▶ **Task requirements**: Could you return each line below without altering a word?
BEGIN Data in this exercise
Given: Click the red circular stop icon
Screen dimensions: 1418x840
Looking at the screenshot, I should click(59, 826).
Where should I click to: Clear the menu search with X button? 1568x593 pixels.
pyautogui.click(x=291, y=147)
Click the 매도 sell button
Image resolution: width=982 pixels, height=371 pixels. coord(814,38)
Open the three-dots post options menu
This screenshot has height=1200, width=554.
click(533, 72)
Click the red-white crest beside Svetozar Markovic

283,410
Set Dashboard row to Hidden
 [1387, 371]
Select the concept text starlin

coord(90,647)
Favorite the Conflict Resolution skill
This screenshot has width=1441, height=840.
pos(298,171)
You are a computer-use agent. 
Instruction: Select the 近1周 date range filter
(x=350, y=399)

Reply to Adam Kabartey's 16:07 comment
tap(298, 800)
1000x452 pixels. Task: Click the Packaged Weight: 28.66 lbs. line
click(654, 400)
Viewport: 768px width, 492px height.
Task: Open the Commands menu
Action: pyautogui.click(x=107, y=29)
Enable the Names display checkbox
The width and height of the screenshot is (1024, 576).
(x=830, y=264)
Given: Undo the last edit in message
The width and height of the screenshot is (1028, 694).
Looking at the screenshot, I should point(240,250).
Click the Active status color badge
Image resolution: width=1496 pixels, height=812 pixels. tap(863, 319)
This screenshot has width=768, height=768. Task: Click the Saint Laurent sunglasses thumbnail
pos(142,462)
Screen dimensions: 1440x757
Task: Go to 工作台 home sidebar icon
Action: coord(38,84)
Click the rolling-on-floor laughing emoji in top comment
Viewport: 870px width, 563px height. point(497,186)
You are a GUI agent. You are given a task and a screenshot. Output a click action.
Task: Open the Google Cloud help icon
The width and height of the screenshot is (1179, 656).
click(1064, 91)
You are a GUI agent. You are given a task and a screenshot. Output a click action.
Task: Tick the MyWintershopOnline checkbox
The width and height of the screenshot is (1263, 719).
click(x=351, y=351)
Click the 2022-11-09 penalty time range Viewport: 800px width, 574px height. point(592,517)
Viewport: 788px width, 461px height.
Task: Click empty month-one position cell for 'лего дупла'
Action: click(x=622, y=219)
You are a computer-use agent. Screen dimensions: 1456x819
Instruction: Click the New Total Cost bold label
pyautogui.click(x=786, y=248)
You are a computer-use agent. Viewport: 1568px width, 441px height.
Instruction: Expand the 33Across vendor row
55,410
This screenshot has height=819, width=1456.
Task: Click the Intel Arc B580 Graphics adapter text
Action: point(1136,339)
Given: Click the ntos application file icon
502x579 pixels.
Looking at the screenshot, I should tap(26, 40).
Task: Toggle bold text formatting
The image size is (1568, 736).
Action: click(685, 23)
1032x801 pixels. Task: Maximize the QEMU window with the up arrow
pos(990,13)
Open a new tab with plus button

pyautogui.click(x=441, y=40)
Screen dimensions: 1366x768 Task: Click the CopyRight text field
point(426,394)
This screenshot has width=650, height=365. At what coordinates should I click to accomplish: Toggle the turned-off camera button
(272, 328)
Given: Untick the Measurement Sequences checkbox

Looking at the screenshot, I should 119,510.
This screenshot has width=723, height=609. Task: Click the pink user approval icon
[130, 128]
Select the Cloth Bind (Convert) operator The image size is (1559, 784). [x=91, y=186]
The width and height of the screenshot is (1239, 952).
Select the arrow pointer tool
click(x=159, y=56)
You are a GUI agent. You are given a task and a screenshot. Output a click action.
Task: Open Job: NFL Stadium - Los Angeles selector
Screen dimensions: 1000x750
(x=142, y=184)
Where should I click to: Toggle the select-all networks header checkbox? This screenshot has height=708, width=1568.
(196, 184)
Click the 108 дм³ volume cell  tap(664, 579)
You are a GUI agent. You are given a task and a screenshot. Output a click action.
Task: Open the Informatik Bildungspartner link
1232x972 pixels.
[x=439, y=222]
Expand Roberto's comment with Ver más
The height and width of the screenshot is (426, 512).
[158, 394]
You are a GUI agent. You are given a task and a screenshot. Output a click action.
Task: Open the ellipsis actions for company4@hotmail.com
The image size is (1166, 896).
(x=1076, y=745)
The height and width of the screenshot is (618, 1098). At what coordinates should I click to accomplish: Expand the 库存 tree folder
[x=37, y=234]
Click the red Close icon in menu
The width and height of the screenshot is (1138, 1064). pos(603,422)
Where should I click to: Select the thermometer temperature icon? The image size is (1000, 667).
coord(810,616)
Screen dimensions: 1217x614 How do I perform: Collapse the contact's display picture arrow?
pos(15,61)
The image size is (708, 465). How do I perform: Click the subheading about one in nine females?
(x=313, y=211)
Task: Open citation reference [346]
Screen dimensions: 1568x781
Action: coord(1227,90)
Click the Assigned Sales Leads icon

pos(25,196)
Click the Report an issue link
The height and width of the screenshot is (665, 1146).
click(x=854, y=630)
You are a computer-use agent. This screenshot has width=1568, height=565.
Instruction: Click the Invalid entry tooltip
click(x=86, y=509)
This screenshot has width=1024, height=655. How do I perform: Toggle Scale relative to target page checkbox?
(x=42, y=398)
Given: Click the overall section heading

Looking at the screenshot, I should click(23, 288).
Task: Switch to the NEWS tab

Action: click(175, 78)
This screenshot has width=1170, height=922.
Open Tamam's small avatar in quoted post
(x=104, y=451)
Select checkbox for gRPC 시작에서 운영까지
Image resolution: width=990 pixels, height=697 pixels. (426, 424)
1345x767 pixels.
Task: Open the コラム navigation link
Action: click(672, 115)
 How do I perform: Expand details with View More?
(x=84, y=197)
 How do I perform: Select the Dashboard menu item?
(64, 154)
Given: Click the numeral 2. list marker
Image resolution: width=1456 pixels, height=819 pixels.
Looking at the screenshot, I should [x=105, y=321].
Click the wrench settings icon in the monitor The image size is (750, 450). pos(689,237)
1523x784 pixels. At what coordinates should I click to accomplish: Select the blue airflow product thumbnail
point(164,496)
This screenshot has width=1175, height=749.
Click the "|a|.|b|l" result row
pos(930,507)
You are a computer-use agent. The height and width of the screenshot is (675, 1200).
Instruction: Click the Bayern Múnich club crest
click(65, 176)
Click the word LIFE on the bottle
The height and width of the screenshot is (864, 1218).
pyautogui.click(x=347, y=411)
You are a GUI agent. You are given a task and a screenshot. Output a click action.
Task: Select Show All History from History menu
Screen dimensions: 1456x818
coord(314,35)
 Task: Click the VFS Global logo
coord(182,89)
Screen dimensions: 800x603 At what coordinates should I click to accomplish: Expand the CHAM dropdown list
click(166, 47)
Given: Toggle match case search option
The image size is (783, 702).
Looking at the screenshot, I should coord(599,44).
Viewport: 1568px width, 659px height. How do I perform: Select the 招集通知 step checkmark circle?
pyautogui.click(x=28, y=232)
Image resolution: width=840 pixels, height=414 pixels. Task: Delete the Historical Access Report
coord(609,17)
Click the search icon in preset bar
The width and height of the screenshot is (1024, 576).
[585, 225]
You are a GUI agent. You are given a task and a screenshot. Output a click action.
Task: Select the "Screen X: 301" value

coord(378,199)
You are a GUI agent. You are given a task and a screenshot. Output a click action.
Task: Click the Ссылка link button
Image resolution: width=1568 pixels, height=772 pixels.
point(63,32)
END Data in this exercise
▶ **Result for this task**:
Given: Click the red circular stop icon
Screen dimensions: 1418x840
Looking at the screenshot, I should click(59, 826).
Where should I click to: Clear the menu search with X button? 1568x593 pixels.
pyautogui.click(x=291, y=147)
Click the 매도 sell button
Image resolution: width=982 pixels, height=371 pixels. coord(814,38)
Open the three-dots post options menu
This screenshot has height=1200, width=554.
click(533, 72)
Click the red-white crest beside Svetozar Markovic

283,410
Set Dashboard row to Hidden
 [1387, 371]
Select the concept text starlin

coord(90,647)
Favorite the Conflict Resolution skill
This screenshot has width=1441, height=840.
pos(298,171)
You are a computer-use agent. 
Instruction: Select the 近1周 date range filter
(x=350, y=399)

Reply to Adam Kabartey's 16:07 comment
tap(298, 800)
1000x452 pixels. Task: Click the Packaged Weight: 28.66 lbs. line
click(654, 400)
Viewport: 768px width, 492px height.
Task: Open the Commands menu
Action: pyautogui.click(x=107, y=29)
Enable the Names display checkbox
The width and height of the screenshot is (1024, 576).
(x=830, y=264)
Given: Undo the last edit in message
The width and height of the screenshot is (1028, 694).
Looking at the screenshot, I should point(240,250).
Click the Active status color badge
Image resolution: width=1496 pixels, height=812 pixels. tap(863, 319)
This screenshot has width=768, height=768. Task: Click the Saint Laurent sunglasses thumbnail
pos(142,462)
Screen dimensions: 1440x757
Task: Go to 工作台 home sidebar icon
Action: coord(38,84)
Click the rolling-on-floor laughing emoji in top comment
Viewport: 870px width, 563px height. point(497,186)
You are a GUI agent. You are given a task and a screenshot. Output a click action.
Task: Open the Google Cloud help icon
The width and height of the screenshot is (1179, 656).
click(1064, 91)
You are a GUI agent. You are given a task and a screenshot. Output a click action.
Task: Tick the MyWintershopOnline checkbox
The width and height of the screenshot is (1263, 719).
click(x=351, y=351)
Click the 2022-11-09 penalty time range Viewport: 800px width, 574px height. point(592,517)
Viewport: 788px width, 461px height.
Task: Click empty month-one position cell for 'лего дупла'
Action: click(x=622, y=219)
You are a computer-use agent. Screen dimensions: 1456x819
Instruction: Click the New Total Cost bold label
pyautogui.click(x=786, y=248)
You are a computer-use agent. Viewport: 1568px width, 441px height.
Instruction: Expand the 33Across vendor row
55,410
This screenshot has height=819, width=1456.
Task: Click the Intel Arc B580 Graphics adapter text
Action: point(1136,339)
Given: Click the ntos application file icon
502x579 pixels.
Looking at the screenshot, I should tap(26, 40).
Task: Toggle bold text formatting
The image size is (1568, 736).
Action: click(685, 23)
1032x801 pixels. Task: Maximize the QEMU window with the up arrow
pos(990,13)
Open a new tab with plus button

pyautogui.click(x=441, y=40)
Screen dimensions: 1366x768 Task: Click the CopyRight text field
point(426,394)
This screenshot has width=650, height=365. At what coordinates should I click to accomplish: Toggle the turned-off camera button
(272, 328)
Given: Untick the Measurement Sequences checkbox

Looking at the screenshot, I should 119,510.
This screenshot has width=723, height=609. Task: Click the pink user approval icon
[130, 128]
Select the Cloth Bind (Convert) operator The image size is (1559, 784). [x=91, y=186]
The width and height of the screenshot is (1239, 952).
Select the arrow pointer tool
click(x=159, y=56)
You are a GUI agent. You are given a task and a screenshot. Output a click action.
Task: Open Job: NFL Stadium - Los Angeles selector
Screen dimensions: 1000x750
(x=142, y=184)
Where should I click to: Toggle the select-all networks header checkbox? This screenshot has height=708, width=1568.
(196, 184)
Click the 108 дм³ volume cell  tap(664, 579)
You are a GUI agent. You are given a task and a screenshot. Output a click action.
Task: Open the Informatik Bildungspartner link
1232x972 pixels.
[x=439, y=222]
Expand Roberto's comment with Ver más
The height and width of the screenshot is (426, 512).
[158, 394]
You are a GUI agent. You are given a task and a screenshot. Output a click action.
Task: Open the ellipsis actions for company4@hotmail.com
The image size is (1166, 896).
(x=1076, y=745)
The height and width of the screenshot is (618, 1098). At what coordinates should I click to accomplish: Expand the 库存 tree folder
[x=37, y=234]
Click the red Close icon in menu
The width and height of the screenshot is (1138, 1064). pos(603,422)
Where should I click to: Select the thermometer temperature icon? The image size is (1000, 667).
coord(810,616)
Screen dimensions: 1217x614 How do I perform: Collapse the contact's display picture arrow?
pos(15,61)
The image size is (708, 465). How do I perform: Click the subheading about one in nine females?
(x=313, y=211)
Task: Open citation reference [346]
Screen dimensions: 1568x781
Action: coord(1227,90)
Click the Assigned Sales Leads icon

pos(25,196)
Click the Report an issue link
The height and width of the screenshot is (665, 1146).
click(x=854, y=630)
You are a computer-use agent. This screenshot has width=1568, height=565.
Instruction: Click the Invalid entry tooltip
click(x=86, y=509)
This screenshot has width=1024, height=655. How do I perform: Toggle Scale relative to target page checkbox?
(x=42, y=398)
Given: Click the overall section heading

Looking at the screenshot, I should click(23, 288).
Task: Switch to the NEWS tab

Action: click(175, 78)
This screenshot has width=1170, height=922.
Open Tamam's small avatar in quoted post
(x=104, y=451)
Select checkbox for gRPC 시작에서 운영까지
Image resolution: width=990 pixels, height=697 pixels. (426, 424)
1345x767 pixels.
Task: Open the コラム navigation link
Action: click(672, 115)
 How do I perform: Expand details with View More?
(x=84, y=197)
 How do I perform: Select the Dashboard menu item?
(64, 154)
Given: Click the numeral 2. list marker
Image resolution: width=1456 pixels, height=819 pixels.
Looking at the screenshot, I should [x=105, y=321].
Click the wrench settings icon in the monitor The image size is (750, 450). pos(689,237)
1523x784 pixels. At what coordinates should I click to accomplish: Select the blue airflow product thumbnail
point(164,496)
This screenshot has width=1175, height=749.
Click the "|a|.|b|l" result row
pos(930,507)
You are a computer-use agent. The height and width of the screenshot is (675, 1200).
Instruction: Click the Bayern Múnich club crest
click(65, 176)
Click the word LIFE on the bottle
The height and width of the screenshot is (864, 1218).
pyautogui.click(x=347, y=411)
You are a GUI agent. You are given a task and a screenshot. Output a click action.
Task: Select Show All History from History menu
Screen dimensions: 1456x818
coord(314,35)
 Task: Click the VFS Global logo
coord(182,89)
Screen dimensions: 800x603 At what coordinates should I click to accomplish: Expand the CHAM dropdown list
click(166, 47)
Given: Toggle match case search option
The image size is (783, 702).
Looking at the screenshot, I should coord(599,44).
Viewport: 1568px width, 659px height. How do I perform: Select the 招集通知 step checkmark circle?
pyautogui.click(x=28, y=232)
Image resolution: width=840 pixels, height=414 pixels. Task: Delete the Historical Access Report
coord(609,17)
Click the search icon in preset bar
The width and height of the screenshot is (1024, 576).
[585, 225]
You are a GUI agent. You are given a task and a screenshot. Output a click action.
Task: Select the "Screen X: 301" value

coord(378,199)
You are a GUI agent. You are given a task and a screenshot. Output a click action.
Task: Click the Ссылка link button
Image resolution: width=1568 pixels, height=772 pixels.
point(63,32)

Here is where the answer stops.